*** Opening ENTRIES PROVIDED ***

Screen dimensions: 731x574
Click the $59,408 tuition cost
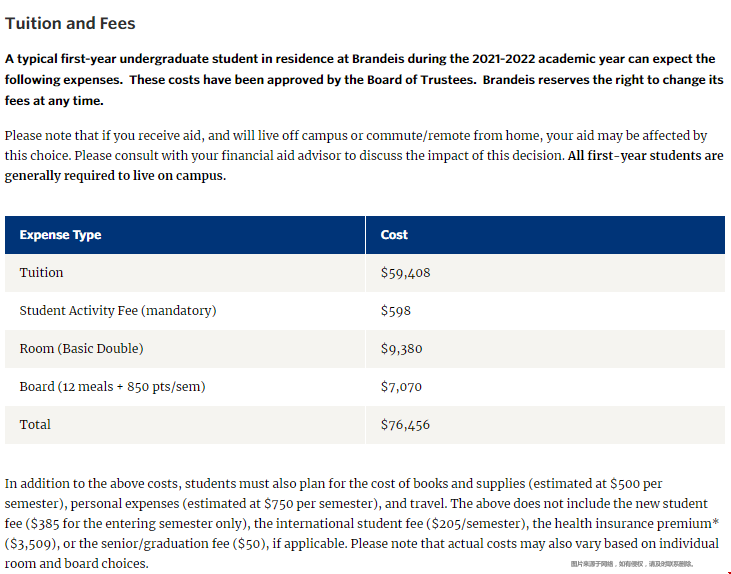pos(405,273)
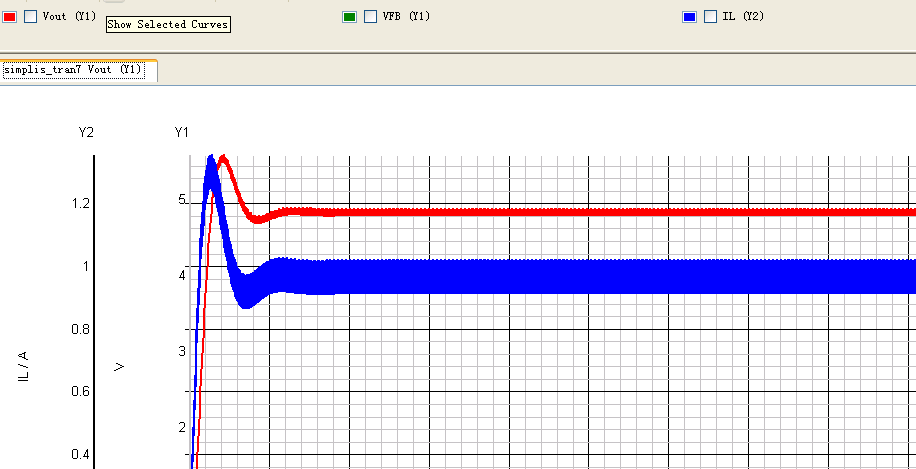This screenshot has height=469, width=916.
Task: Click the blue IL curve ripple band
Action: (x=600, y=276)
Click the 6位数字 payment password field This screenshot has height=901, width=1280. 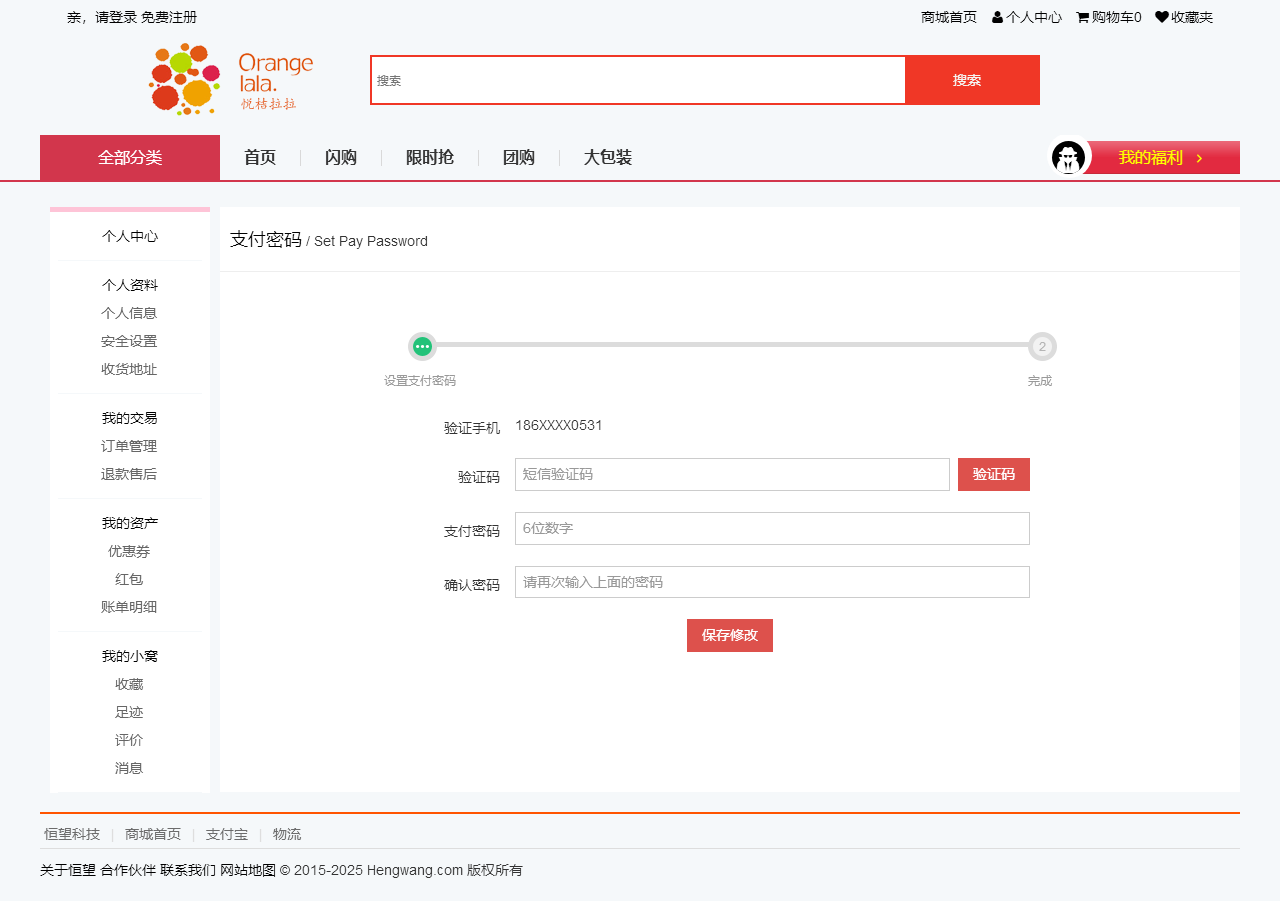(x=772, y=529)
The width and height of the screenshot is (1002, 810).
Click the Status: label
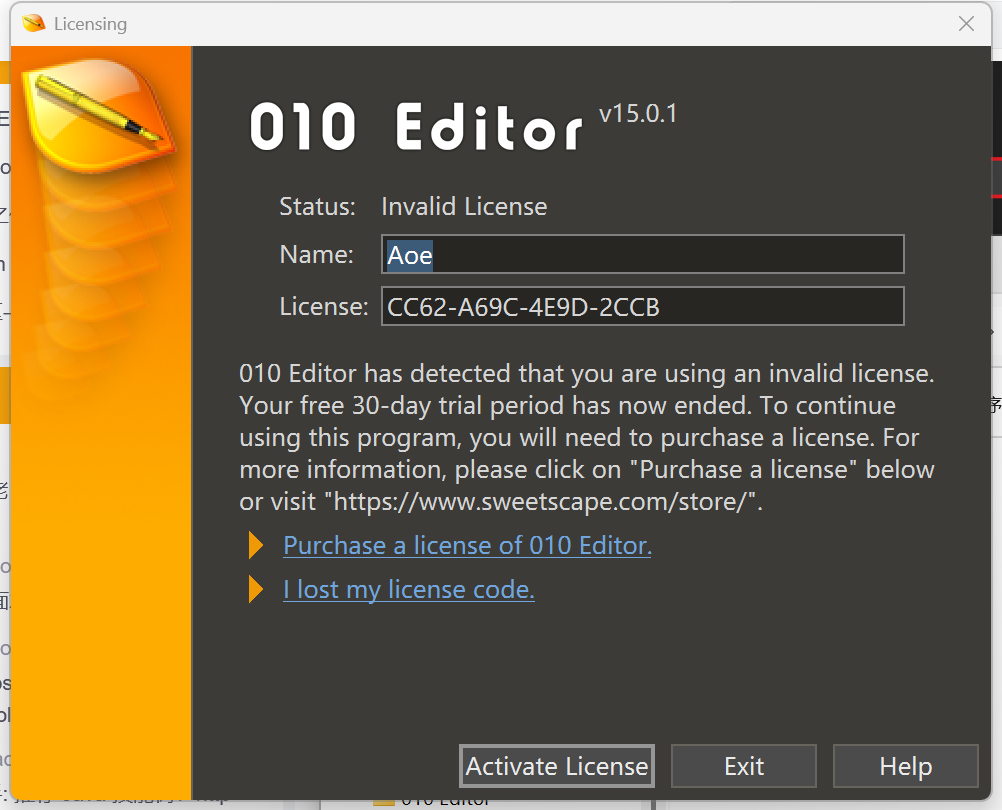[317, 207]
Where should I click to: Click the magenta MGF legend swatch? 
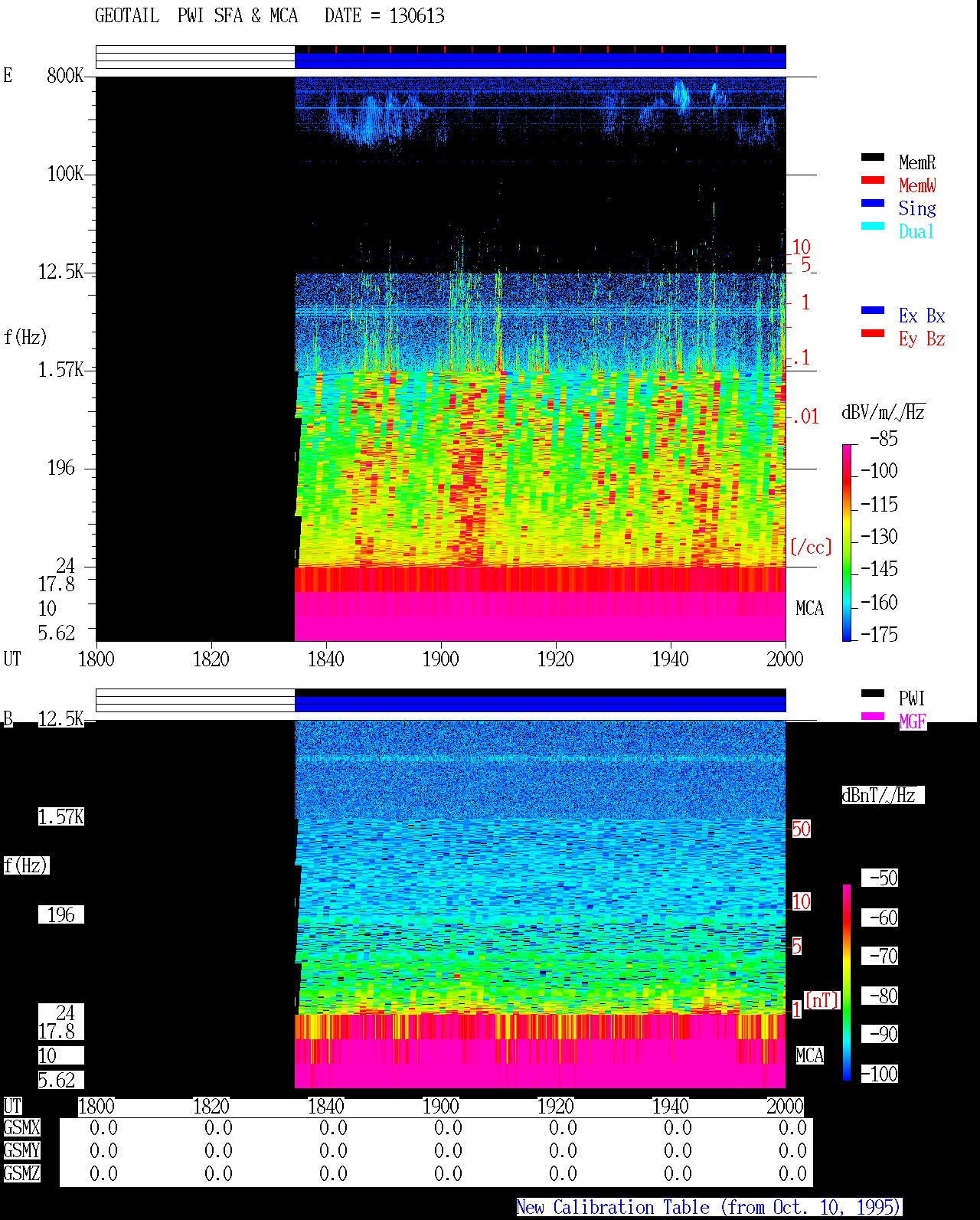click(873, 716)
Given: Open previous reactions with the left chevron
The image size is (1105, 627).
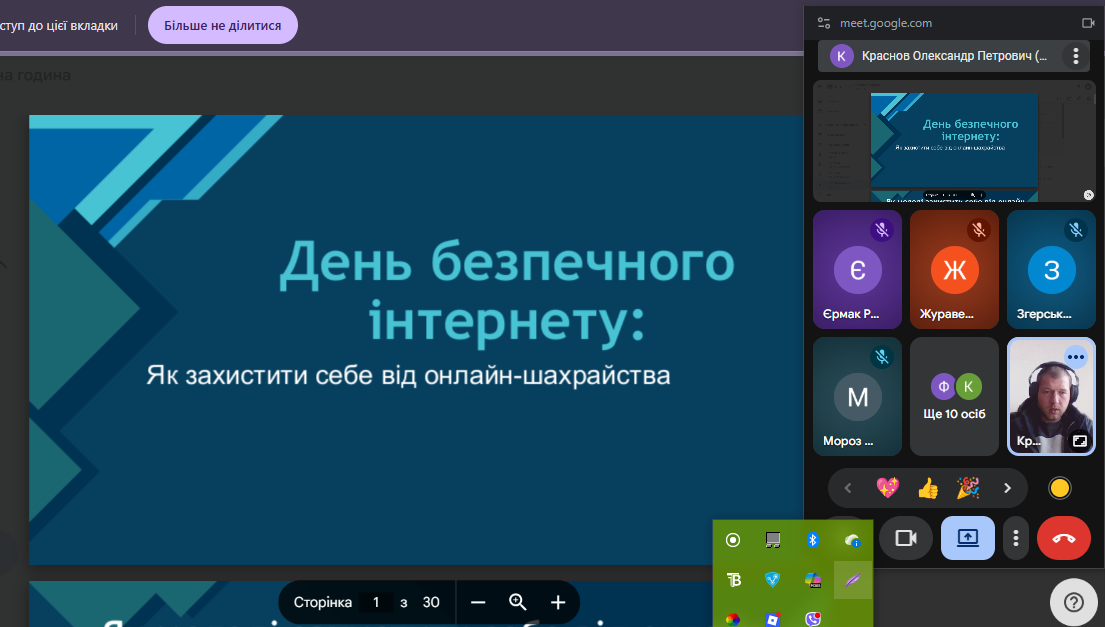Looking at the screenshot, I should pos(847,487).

*** Closing ENTRIES PROVIDED ***

**PROBLEM TO SOLVE**
Nothing but the lines from the one containing "The width and" through the end of the entries should be written out, exactly and without pictures.

**TASK OUTPUT**
The width and height of the screenshot is (1002, 810).
Click the Status: label
[317, 207]
Where should I click to: Click the magenta MGF legend swatch? 
click(873, 716)
Given: Open previous reactions with the left chevron
The image size is (1105, 627).
Looking at the screenshot, I should pos(847,487).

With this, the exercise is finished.